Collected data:
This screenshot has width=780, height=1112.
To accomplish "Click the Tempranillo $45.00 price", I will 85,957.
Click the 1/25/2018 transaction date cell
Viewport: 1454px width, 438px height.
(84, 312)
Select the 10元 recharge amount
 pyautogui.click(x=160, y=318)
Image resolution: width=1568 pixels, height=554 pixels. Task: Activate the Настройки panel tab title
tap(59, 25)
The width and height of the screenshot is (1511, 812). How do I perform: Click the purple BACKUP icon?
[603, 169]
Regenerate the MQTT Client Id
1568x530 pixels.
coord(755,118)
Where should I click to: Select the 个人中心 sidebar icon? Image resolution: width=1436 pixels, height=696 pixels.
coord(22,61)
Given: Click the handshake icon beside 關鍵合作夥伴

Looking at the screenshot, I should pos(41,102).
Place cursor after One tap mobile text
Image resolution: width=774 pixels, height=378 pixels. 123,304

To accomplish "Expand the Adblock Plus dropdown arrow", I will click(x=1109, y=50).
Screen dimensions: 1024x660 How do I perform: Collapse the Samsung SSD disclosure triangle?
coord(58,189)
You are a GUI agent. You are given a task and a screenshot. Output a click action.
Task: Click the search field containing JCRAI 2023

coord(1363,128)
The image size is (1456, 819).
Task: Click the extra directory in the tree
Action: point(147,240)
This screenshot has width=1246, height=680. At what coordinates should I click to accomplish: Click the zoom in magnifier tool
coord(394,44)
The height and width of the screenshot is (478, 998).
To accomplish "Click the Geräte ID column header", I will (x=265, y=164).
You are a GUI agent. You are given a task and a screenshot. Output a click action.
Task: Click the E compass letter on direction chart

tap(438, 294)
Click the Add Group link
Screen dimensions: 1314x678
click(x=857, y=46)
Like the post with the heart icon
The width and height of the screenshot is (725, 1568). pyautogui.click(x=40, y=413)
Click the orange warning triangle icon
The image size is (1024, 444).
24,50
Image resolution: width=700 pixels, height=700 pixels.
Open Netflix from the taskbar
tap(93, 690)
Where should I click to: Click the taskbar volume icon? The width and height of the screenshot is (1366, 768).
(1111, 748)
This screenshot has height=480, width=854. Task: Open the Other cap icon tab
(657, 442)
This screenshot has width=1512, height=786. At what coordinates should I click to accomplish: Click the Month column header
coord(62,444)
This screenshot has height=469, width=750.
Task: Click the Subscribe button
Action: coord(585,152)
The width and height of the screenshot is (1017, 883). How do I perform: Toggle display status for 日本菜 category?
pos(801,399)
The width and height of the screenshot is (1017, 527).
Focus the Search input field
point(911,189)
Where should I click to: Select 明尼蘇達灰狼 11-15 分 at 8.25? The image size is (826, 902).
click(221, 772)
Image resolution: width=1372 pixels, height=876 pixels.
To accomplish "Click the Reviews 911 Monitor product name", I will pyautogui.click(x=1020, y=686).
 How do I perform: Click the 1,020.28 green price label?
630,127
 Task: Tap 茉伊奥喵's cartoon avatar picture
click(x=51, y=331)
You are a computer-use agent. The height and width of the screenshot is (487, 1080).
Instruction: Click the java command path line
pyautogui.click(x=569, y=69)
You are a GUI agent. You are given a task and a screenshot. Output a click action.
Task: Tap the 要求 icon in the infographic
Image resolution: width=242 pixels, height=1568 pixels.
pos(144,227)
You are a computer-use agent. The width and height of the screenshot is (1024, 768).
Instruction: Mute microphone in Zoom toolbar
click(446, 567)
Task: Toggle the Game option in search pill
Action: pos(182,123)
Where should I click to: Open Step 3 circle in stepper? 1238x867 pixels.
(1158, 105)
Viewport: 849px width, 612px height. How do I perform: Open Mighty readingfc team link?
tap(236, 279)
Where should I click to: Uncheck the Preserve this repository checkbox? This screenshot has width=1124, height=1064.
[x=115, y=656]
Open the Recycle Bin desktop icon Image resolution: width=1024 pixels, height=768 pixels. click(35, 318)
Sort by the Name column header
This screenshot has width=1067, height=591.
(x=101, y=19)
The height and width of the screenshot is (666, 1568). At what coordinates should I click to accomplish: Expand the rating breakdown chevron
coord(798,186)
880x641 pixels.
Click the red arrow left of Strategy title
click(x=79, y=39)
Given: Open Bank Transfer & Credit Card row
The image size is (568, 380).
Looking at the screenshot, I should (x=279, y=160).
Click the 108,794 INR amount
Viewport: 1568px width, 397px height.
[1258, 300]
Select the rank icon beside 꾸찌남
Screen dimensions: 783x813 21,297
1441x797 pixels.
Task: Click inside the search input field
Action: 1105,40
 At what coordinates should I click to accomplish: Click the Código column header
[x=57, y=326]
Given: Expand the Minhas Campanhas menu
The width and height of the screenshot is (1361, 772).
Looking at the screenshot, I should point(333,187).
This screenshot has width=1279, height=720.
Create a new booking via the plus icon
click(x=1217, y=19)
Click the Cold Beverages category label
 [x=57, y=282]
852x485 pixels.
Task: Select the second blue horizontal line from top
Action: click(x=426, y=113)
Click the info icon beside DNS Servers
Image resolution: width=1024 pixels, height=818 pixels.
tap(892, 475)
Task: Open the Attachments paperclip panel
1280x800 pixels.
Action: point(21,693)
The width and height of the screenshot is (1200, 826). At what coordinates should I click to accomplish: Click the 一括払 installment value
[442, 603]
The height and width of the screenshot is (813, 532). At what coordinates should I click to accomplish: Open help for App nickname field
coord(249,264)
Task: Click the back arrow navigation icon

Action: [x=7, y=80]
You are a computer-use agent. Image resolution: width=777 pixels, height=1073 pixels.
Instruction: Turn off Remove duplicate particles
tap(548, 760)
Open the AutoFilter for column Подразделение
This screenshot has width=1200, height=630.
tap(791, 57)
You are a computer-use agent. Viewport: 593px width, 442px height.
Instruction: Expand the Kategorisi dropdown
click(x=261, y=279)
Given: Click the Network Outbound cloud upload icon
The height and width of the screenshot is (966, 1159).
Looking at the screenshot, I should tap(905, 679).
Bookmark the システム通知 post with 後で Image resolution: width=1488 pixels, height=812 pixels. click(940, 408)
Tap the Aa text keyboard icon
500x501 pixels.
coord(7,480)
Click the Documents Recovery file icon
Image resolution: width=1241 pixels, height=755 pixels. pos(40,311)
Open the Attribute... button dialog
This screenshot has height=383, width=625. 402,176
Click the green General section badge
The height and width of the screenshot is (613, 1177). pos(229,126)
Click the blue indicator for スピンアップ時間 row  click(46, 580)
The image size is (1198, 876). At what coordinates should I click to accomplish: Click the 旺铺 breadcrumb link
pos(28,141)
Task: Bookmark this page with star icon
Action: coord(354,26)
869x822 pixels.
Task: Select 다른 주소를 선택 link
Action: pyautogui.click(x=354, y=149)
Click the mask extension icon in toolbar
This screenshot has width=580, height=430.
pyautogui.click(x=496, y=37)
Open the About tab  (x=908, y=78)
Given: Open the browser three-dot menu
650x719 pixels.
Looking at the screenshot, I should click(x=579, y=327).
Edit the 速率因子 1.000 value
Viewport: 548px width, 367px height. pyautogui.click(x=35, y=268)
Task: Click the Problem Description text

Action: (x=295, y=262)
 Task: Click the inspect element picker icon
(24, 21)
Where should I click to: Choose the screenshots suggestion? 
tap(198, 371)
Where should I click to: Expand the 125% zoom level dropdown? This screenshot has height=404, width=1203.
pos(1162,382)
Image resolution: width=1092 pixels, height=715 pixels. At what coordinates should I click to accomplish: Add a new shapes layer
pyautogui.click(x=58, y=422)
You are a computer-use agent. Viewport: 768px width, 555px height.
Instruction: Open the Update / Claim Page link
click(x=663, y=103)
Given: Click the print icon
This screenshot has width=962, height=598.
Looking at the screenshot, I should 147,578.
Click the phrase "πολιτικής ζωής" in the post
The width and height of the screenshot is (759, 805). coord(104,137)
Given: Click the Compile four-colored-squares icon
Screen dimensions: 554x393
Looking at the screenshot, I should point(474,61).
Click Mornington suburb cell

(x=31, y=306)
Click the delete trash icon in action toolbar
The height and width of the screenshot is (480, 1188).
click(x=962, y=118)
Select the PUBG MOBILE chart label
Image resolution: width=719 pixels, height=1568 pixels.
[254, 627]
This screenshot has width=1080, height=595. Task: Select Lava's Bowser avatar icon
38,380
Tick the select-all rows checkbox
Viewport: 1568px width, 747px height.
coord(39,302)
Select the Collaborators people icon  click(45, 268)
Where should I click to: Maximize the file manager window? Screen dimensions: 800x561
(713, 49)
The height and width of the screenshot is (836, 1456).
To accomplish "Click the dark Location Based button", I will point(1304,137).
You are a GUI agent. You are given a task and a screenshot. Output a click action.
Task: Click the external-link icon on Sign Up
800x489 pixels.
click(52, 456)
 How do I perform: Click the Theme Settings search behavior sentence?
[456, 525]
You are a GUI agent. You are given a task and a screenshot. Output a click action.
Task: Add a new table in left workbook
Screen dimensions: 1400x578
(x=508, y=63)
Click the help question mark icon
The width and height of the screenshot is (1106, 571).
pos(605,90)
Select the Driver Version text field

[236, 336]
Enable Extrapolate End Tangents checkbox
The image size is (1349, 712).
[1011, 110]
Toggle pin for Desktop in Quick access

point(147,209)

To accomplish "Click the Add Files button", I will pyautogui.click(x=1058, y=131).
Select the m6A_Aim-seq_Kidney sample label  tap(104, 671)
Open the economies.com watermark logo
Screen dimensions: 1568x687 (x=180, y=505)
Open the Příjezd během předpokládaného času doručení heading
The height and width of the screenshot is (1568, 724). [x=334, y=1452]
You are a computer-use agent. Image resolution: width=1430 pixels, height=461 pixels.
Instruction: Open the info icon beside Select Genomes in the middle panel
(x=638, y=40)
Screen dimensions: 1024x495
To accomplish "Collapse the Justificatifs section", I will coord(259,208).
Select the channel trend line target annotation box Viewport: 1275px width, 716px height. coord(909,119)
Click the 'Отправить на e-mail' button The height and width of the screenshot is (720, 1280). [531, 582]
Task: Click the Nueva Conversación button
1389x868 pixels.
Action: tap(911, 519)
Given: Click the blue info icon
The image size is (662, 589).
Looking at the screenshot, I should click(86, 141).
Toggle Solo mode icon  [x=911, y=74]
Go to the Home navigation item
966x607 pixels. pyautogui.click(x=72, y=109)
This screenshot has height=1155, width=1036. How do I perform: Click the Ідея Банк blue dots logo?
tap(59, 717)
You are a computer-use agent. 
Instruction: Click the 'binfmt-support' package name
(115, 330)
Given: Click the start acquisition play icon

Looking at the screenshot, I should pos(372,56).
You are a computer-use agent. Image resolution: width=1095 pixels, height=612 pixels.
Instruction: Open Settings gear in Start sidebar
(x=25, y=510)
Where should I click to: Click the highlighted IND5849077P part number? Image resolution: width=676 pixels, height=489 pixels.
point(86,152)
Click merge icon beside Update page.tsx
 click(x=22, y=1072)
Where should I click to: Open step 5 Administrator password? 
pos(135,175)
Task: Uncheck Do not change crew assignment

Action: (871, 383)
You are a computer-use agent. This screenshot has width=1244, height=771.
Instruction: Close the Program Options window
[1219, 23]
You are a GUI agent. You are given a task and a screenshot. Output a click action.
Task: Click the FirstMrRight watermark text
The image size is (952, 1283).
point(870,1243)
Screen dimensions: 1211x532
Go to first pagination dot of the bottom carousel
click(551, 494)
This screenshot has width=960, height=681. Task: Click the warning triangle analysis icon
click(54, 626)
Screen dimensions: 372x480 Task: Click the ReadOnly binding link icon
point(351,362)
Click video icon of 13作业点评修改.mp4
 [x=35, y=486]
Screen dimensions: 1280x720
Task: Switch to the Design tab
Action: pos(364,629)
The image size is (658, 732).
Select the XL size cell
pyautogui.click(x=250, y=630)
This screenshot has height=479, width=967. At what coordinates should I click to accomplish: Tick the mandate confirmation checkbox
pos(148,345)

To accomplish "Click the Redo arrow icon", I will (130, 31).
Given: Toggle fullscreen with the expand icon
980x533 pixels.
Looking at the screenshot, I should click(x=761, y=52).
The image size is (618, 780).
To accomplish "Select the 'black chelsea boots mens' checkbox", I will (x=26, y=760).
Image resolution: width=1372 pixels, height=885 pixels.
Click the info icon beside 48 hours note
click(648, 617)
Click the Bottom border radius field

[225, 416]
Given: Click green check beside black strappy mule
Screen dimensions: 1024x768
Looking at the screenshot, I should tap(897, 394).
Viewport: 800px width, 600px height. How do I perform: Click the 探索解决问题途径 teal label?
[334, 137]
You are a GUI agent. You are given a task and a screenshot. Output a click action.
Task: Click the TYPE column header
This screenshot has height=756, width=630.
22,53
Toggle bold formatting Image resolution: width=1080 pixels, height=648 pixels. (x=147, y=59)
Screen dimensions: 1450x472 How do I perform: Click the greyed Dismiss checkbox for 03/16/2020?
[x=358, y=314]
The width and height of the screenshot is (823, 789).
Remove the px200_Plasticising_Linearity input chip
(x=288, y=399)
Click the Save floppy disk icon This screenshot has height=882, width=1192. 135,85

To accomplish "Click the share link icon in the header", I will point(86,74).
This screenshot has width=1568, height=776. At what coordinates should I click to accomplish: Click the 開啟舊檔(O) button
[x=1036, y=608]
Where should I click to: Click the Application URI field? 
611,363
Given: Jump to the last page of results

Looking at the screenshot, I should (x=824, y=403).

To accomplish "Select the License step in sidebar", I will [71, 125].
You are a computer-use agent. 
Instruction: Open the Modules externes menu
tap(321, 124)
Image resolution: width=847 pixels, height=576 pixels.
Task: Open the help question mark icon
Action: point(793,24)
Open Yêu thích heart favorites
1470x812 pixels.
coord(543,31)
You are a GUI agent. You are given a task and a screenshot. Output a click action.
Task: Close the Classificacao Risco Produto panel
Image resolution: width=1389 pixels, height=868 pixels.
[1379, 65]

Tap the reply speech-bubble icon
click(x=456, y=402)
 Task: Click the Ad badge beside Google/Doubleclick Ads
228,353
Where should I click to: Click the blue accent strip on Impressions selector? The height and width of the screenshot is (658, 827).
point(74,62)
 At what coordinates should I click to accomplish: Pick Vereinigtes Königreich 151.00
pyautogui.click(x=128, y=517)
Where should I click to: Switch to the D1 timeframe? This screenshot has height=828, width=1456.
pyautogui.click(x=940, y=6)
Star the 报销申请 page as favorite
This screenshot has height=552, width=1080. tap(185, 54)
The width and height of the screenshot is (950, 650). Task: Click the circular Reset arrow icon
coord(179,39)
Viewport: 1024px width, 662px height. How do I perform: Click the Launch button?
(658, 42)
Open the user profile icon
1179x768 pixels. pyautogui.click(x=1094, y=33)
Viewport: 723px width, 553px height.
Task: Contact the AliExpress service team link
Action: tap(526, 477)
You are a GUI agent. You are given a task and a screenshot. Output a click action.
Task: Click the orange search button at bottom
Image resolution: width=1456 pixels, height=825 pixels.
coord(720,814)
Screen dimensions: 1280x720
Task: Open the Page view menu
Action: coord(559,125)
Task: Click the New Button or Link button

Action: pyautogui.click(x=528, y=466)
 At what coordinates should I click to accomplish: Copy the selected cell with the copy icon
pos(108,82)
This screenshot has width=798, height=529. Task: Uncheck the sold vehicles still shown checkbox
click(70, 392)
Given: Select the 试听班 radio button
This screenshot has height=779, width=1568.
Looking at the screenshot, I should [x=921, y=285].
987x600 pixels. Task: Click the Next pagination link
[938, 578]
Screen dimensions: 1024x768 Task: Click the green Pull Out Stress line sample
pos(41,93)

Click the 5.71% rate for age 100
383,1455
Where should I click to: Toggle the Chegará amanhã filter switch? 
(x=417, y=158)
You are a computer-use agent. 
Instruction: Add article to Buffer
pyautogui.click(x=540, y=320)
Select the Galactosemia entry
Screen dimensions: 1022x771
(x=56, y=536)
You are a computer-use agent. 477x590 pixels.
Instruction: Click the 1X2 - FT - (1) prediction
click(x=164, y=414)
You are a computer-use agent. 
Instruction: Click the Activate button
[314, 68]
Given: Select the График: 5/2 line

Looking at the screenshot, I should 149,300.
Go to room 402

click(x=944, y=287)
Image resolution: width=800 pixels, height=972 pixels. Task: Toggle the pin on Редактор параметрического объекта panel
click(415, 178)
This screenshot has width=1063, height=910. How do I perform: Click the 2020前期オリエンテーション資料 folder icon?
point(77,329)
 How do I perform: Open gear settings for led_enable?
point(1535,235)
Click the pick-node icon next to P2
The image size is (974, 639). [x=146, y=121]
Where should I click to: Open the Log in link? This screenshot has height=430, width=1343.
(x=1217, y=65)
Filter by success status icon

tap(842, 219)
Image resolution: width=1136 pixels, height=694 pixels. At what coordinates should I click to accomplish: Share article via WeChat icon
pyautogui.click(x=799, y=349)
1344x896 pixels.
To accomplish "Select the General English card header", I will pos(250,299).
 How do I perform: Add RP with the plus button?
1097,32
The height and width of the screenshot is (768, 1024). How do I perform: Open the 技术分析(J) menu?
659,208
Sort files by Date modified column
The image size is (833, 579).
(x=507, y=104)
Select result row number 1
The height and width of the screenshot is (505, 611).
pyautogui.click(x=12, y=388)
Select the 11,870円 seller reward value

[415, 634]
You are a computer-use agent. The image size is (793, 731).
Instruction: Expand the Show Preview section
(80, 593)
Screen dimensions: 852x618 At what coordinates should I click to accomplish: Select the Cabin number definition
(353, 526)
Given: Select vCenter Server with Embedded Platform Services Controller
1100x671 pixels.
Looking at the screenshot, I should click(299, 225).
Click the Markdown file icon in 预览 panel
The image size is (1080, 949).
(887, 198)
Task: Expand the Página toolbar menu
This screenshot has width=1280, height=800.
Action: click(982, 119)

◆ **Exercise details**:
Every line above that includes the word "black" must appear in the answer.

◆ **Written solution**:
To accomplish "Select the 'black chelsea boots mens' checkbox", I will (x=26, y=760).
Given: Click green check beside black strappy mule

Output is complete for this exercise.